Le 25 mai dernier, le docteur Martin F. Wilks en a été nommé directeur par l'organe provisoire de direction stratégique du centre. Cet organe se compose d'un représentant de la Confédération, d'un représentant de la Société suisse de toxicologie, d'un représentant pour chacune des Universités de Bâle, de Genève et de Lausanne ainsi que d'un représentant de la Société suisse des industries chimiques. La Confédération finance pour moitié le Centre suisse de toxicologie humaine appliquée et les trois universités pour l'autre moitié.
Monsieur Wilks est un expert avéré disposant du réseau de relations nécessaire sur les plans national et international. Médecin et toxicologue, il a l'expérience du monde industriel ainsi qu'une expérience pratique dans le domaine de la recherche universitaire fondamentale. Il est notamment membre des différentes sociétés européennes de toxicologie et de comités scientifiques. Il dirige actuellement le Scientific Committee of the European Association of Poisons Centres and Clinical Toxicologists. Les qualifications et l'intégrité du docteur Wilks ne font aucun doute.
Le directeur désormais nommé, le développement du centre se poursuit. Outre l'organe de direction stratégique, un collège scientifique réunissant des experts de renommée internationale sera institué et conseillera la direction. Selon les besoins, l'organe de direction stratégique peut en tout temps décider d'impliquer d'autres organisations suisses dans cette structure.
L'organisation ainsi que les processus décisionnels du centre sont transparents et déterminés de sorte à assurer son indépendance. Le Conseil fédéral ne voit pas de raison de remettre en question les décisions prises jusqu'ici.
Graf Maya (G, BL):
Herr Bundesrat Couchepin, vielen Dank für Ihre Antwort. Ich habe Ihnen noch eine zweite Frage gestellt: Können Sie sich vorstellen, dass auch Vertreter von Organisationen der Zivilgesellschaft wie eben der Krebsliga oder Vertreter von Instituten der Präventivmedizin in diesem Leitungsgremium vertreten sind, weil ja die Pharmabranche, insbesondere ein Roche-Vertreter und, wie Sie ausgeführt haben, auch der Direktor des neuen, unabhängigen Forschungsinstitutes von Syngenta, Einsitz hat? Wie stehen Sie zu dieser Forderung?

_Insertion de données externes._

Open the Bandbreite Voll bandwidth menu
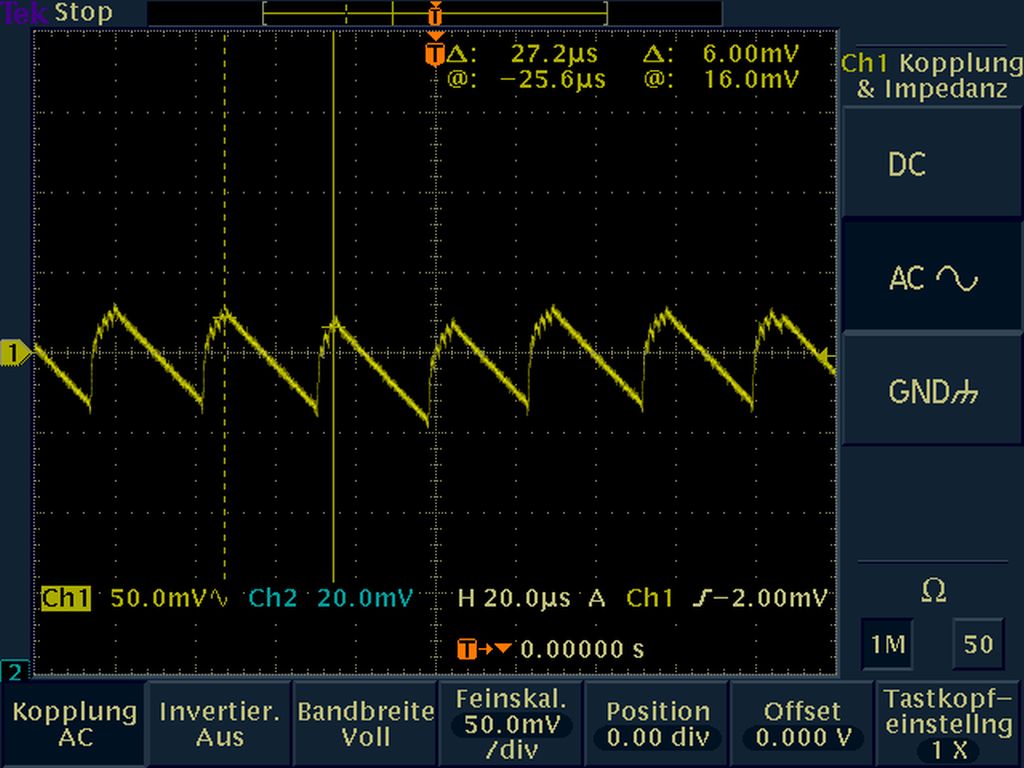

Couchepin Pascal, conseiller fédéral:
Il y a, pour l'instant, un organe provisoire de direction stratégique du centre. Il comprend, c'est vrai, un représentant de la Société suisse des industries chimiques, mais il y a aussi un représentant de ce qu'on pourrait appeler la société civile dans ce cas, puisqu'il y a un représentant de la Confédération - qui représente les intérêts généraux du pays -, un représentant de la Société suisse de toxicologie - ce sont des spécialistes - et puis des représentants des universités - d'une certaine manière, ce sont des gens qui sont indépendants. Mais je ne crois pas qu'il y ait de doctrine en la matière; on verra lorsqu'on aura une certaine expérience. Pour l'instant, c'est un comité provisoire. Je ne vous fais pas de promesses, mais je ne vois pas de raison d'exclure les représentants auxquels vous faites référence.